Data supplied Start Marker
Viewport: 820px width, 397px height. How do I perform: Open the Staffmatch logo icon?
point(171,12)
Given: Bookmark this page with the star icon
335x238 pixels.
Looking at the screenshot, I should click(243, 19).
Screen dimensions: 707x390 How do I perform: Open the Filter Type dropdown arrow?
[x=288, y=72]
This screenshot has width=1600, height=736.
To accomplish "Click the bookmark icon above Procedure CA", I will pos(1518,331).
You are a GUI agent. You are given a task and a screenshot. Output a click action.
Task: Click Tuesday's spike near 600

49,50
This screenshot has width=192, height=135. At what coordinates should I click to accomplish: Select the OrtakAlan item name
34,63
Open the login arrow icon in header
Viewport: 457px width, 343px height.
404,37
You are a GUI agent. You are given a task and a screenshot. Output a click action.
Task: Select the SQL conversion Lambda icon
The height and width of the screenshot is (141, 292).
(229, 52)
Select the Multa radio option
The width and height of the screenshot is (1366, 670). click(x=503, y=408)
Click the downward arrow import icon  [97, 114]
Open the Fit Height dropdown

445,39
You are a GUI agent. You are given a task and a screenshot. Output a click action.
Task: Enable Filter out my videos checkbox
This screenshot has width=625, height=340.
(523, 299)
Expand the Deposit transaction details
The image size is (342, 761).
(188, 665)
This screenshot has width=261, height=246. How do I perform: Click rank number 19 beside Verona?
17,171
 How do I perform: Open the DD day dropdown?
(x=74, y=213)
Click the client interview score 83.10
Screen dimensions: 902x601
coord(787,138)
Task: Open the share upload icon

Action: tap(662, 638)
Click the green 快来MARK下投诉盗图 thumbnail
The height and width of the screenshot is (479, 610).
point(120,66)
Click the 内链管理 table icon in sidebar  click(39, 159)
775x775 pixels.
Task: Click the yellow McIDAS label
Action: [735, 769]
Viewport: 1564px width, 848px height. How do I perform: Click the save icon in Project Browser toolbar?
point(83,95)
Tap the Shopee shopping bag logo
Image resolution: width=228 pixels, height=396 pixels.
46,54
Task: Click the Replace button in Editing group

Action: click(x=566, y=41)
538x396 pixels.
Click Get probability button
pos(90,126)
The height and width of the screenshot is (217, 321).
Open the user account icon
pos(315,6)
Data supplied End Marker
__What is required__.
The lines from the one containing "Task: Open the share upload icon" through the final line of the entries above are to be printed exactly, with nothing added.

__Problem solution__.
Task: Open the share upload icon

Action: tap(662, 638)
Click the green 快来MARK下投诉盗图 thumbnail
The height and width of the screenshot is (479, 610).
point(120,66)
Click the 内链管理 table icon in sidebar  click(39, 159)
775x775 pixels.
Task: Click the yellow McIDAS label
Action: [735, 769]
Viewport: 1564px width, 848px height. How do I perform: Click the save icon in Project Browser toolbar?
point(83,95)
Tap the Shopee shopping bag logo
Image resolution: width=228 pixels, height=396 pixels.
46,54
Task: Click the Replace button in Editing group

Action: click(x=566, y=41)
538x396 pixels.
Click Get probability button
pos(90,126)
The height and width of the screenshot is (217, 321).
Open the user account icon
pos(315,6)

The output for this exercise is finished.